Prioritisation and budgets are so important because they help ensure organisations get value out of the money that is spent. Budgets put a limit on the areas of the economy where limitless spending is possible. Of course, how big the budget should be will always be up for debate.


People who claim that the nation can’t afford a new health intervention that saves lives, or who suggest that we can’t afford a new school for children, probably aren’t welcome in polite company. However, those are the people that stop governments from throwing money into a bottomless pit.


There is a kind of groupthink that occurs around ideas, policy or investments with good intent. People are likely to keep their mouths shut because they agree with the intent, even if they disagree with the direction.


Not all that glitters is gold


Self-interest may also masquerade as good intentions. Lobbying as a profession appears built on this. Think of property owners suggesting that their part of town needs more green spaces for environmental reasons when the goal really is to avoid greater density. It’s insidious, but also a form of self-affirmation bias - ‘I believe it, therefore, it must be right’. AKA believing your own bullshit.

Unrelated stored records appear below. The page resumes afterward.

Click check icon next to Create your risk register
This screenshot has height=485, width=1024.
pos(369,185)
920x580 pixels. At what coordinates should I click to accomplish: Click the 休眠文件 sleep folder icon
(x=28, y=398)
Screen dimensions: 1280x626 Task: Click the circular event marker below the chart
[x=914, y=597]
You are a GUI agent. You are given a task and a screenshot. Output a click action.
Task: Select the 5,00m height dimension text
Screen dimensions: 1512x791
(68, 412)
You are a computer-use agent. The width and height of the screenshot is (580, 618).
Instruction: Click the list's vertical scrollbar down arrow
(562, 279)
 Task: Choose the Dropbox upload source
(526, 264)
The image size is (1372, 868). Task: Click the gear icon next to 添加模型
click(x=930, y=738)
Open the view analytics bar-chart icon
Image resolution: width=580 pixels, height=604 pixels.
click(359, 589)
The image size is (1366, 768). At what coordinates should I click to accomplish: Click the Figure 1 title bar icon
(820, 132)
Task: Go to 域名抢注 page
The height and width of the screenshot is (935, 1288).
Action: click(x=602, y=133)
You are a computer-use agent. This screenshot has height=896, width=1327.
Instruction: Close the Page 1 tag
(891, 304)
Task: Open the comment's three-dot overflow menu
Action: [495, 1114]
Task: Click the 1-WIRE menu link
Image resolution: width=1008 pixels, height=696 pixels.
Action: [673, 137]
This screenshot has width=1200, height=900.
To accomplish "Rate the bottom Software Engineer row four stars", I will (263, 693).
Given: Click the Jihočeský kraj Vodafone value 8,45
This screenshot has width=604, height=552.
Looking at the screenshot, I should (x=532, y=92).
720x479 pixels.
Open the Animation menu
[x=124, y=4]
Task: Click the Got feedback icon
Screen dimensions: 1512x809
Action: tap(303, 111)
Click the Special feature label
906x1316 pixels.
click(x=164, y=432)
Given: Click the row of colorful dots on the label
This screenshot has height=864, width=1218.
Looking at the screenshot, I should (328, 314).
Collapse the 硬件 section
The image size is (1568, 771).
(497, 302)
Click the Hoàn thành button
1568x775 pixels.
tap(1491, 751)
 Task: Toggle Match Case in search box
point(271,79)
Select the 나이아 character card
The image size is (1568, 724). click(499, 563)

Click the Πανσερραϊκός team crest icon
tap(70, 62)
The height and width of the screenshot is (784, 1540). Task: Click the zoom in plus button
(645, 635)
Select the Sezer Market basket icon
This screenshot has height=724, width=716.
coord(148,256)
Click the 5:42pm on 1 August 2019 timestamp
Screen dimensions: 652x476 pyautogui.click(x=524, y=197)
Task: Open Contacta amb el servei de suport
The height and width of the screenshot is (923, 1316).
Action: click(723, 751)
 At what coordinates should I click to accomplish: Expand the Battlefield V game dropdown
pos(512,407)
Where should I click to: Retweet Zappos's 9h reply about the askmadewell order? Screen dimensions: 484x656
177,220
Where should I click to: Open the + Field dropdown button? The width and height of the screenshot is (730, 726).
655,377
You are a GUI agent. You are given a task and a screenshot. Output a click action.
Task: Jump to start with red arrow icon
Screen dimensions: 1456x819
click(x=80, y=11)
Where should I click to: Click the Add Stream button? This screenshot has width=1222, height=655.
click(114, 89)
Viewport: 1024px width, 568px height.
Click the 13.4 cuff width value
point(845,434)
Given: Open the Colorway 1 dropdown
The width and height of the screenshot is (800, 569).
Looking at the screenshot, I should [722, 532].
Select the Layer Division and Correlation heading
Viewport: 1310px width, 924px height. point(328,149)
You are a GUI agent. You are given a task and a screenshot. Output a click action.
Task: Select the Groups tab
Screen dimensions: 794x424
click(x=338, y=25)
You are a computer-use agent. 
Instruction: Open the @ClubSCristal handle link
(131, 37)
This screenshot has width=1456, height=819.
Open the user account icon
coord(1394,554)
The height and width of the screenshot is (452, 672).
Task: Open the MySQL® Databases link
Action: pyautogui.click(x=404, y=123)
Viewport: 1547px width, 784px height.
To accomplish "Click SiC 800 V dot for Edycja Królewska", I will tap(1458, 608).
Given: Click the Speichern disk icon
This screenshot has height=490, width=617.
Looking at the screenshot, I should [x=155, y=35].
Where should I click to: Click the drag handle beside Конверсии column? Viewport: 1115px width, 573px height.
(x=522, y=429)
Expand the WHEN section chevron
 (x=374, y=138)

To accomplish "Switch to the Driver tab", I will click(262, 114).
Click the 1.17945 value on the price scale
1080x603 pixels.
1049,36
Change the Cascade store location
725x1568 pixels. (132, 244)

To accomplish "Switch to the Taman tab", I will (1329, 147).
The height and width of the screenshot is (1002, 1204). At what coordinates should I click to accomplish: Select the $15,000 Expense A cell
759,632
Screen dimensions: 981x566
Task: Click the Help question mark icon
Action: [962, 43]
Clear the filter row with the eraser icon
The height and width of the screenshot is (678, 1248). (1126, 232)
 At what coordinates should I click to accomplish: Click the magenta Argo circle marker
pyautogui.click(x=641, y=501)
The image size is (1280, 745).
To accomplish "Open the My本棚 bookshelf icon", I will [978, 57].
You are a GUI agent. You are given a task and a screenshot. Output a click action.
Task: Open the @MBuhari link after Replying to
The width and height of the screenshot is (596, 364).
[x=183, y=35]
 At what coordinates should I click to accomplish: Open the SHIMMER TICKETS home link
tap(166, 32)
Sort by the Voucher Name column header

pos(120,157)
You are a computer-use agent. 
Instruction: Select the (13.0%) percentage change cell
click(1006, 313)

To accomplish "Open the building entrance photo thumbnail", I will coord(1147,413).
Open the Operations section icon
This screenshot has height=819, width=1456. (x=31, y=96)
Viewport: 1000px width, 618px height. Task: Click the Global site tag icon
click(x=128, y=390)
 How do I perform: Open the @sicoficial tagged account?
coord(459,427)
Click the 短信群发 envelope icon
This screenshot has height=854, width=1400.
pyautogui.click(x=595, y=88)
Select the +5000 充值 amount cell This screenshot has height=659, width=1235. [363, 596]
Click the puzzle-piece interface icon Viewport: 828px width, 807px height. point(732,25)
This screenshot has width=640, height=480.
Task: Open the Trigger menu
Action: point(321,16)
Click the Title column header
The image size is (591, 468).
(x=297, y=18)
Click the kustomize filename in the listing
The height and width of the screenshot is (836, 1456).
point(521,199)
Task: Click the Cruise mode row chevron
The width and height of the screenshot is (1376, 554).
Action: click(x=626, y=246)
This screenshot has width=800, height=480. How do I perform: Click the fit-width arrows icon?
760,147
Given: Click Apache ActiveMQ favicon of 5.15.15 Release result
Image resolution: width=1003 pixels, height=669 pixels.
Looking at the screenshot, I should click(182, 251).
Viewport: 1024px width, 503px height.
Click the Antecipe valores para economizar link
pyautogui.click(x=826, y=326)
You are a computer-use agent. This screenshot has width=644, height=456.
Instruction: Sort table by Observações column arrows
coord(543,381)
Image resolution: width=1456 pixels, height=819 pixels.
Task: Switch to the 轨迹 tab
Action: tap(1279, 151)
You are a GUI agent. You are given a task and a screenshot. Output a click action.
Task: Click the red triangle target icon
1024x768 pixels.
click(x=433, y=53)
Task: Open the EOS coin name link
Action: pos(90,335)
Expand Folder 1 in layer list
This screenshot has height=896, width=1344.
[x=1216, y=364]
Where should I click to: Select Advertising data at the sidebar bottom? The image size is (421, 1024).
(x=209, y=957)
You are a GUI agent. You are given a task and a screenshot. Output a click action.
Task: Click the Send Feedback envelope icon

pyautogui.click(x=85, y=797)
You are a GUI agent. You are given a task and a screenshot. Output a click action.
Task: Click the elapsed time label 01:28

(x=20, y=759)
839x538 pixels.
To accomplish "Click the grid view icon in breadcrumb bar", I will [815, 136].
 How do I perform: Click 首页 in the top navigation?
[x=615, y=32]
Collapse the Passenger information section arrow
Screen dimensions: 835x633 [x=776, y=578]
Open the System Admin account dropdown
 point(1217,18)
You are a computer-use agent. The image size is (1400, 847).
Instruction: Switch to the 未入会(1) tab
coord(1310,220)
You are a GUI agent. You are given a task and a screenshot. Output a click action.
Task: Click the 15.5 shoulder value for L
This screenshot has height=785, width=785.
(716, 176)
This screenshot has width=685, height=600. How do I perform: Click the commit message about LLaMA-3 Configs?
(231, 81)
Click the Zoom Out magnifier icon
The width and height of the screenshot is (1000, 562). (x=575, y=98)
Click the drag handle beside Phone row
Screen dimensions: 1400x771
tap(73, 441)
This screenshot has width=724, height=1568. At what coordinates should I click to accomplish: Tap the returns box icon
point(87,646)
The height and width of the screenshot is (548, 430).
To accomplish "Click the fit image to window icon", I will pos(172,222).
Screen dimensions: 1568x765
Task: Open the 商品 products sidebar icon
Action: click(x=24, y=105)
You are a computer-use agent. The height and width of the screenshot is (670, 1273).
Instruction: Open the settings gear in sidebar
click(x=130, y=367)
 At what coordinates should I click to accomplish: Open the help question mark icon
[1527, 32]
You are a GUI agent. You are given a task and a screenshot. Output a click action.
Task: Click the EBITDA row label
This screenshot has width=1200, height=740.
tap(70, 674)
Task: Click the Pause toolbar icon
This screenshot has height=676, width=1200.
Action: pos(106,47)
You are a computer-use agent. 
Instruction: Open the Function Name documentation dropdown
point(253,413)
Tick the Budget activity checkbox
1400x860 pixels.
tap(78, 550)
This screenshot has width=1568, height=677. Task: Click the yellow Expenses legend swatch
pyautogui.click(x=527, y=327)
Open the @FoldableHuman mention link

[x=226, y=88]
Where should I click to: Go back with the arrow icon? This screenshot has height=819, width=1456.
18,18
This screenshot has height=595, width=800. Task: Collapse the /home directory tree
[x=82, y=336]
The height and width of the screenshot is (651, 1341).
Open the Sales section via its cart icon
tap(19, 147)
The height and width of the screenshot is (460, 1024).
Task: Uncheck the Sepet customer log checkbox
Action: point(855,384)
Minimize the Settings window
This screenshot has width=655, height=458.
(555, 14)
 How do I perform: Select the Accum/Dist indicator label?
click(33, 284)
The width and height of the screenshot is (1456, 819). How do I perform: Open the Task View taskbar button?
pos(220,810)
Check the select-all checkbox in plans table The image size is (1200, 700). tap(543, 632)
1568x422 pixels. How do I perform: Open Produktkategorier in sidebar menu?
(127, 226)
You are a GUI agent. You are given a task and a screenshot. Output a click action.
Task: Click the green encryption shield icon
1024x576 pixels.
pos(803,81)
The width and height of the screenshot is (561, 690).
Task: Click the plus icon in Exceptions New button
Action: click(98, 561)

In pursuit of a policy goal, there are options. Let's say the government wanted to increase employment. Ways to achieve this include:

  • Supporting training programmes and apprenticeships

  • Public works programmes (e.g. developing infrastructure)

  • Subsidies to small business

  • R&D incentives

Those are just the ones that are top of mind. Economists try to find the right option using the evidence and techniques available. It's not supposed to be glamorous.


Economics as a discipline can come across as pretty callous. The models. The calculus. The debates about numbers that ignore the real people beneath it all. All of it can seem technocratic and unfeeling.


Economics though is ultimately about improving wellbeing. That is the pinnacle of economics. Rarely will an economist thump their chest and make big speeches in pursuit of this goal. The point is to be evidence-based, rather than emotive. The models support that, though of course economists must know the limits of their modelling.